I told her she didn’t know the whole story. By now she had diced the spring onions, tomatoes, and avocados, and cut the tuna into textbook cubes. She’d minced the serrano peppers and cilantro. She used a wooden spoon to gently fold it all with lime juice and a few teaspoons of sugar. We were drinking Sancerre out of short cups, filling each other up frequently. It was just before two on a Monday afternoon.

—We’ll eat the ceviche now, and then I’ll make the salad outside while you grill the bluefish. Does that sound okay?

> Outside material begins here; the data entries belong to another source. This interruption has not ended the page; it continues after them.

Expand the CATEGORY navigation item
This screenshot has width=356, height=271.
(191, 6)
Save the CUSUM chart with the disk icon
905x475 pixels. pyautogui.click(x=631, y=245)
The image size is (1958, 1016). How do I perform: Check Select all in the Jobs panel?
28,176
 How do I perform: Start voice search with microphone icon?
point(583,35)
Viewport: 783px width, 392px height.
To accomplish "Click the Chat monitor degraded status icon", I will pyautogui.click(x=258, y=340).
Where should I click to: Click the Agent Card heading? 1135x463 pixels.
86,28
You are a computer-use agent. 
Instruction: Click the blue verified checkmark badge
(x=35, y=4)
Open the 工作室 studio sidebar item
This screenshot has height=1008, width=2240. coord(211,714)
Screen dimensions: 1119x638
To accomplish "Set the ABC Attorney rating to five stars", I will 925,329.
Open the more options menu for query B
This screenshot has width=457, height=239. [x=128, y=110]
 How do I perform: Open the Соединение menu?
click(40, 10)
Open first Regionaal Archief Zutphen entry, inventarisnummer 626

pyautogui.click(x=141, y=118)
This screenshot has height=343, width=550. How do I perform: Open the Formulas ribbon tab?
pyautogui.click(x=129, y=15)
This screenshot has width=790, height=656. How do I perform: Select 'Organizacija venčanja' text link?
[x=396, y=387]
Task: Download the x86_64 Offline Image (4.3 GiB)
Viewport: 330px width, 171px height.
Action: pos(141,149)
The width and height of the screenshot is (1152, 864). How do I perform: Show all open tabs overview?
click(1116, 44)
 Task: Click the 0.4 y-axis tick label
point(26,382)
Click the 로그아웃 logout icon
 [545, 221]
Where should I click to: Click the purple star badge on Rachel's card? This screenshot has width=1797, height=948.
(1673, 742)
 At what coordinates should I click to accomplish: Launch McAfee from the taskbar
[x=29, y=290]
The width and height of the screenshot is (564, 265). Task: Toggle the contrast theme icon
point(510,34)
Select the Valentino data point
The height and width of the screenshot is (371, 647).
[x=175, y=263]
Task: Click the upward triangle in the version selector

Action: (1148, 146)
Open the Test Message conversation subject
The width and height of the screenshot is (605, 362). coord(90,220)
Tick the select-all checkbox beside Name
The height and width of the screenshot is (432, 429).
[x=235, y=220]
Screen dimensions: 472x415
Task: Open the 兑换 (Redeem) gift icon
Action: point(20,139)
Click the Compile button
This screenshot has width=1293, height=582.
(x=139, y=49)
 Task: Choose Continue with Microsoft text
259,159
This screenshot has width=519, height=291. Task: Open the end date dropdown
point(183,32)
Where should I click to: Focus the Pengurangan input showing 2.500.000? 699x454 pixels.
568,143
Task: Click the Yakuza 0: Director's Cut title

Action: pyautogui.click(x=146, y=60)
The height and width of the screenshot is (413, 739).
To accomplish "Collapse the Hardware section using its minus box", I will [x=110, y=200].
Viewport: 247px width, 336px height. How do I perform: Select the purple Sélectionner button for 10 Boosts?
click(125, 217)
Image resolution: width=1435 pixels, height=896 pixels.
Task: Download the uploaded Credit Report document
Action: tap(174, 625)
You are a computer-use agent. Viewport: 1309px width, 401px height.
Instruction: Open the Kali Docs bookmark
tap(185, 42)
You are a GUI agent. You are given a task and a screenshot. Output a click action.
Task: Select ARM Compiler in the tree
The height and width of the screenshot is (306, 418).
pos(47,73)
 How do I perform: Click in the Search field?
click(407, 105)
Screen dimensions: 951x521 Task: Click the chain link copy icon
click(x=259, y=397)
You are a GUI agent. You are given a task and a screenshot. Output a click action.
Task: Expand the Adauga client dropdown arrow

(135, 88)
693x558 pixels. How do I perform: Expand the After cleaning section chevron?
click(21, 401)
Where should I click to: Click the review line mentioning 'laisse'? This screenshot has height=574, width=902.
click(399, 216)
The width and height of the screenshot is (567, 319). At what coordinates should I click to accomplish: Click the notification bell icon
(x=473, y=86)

I nodded. I wished she would do or say something that wasn’t perfect so that I wouldn’t have to kill her.

—Now tell me how you hurt this man, because I have to tell you, Joan, I think you’ve got it wrong.

I told her about the week I met Big Sky. It was the same week that I had a big project due at work, and what she had to understand was that this was the first time in my life I had a job that wasn’t odd. For Christ’s sake I’d made up dead people, and poorly, because I didn’t have any training. At the advertising firm I’d been promoted from a secretarial position to an associate very quickly. I was telling the world to buy beer and cars and to shop at big department stores. I was involved in a conversation, I was involved in the making of money. It had become somewhat lost on me that the reason I was in this vaunted position was because a married man had become infatuated with me.

And Vic was happy to provide for my progression. He prided himself on his connections, his ability to vault people, but with me, of course, he also wanted to prove indispensable. He promoted me again. I met Big Sky a day or so later.

—You have to understand, I said to Alice, the situation with Vic had begun to fester. Palm Springs had happened a few months before, and I was done. I was disgusted. And he could tell.

—Did you tell Vic about him?

—I couldn’t bear not to. I had nobody else to tell.

—Not one girlfriend?

—Nobody.

—You’ve never had girlfriends? Alice asked.

—Not really. My aunt.

—You haven’t seen a point with women?

—I wouldn’t say that.

—Even though, all around you, men were fucking you right in the ass.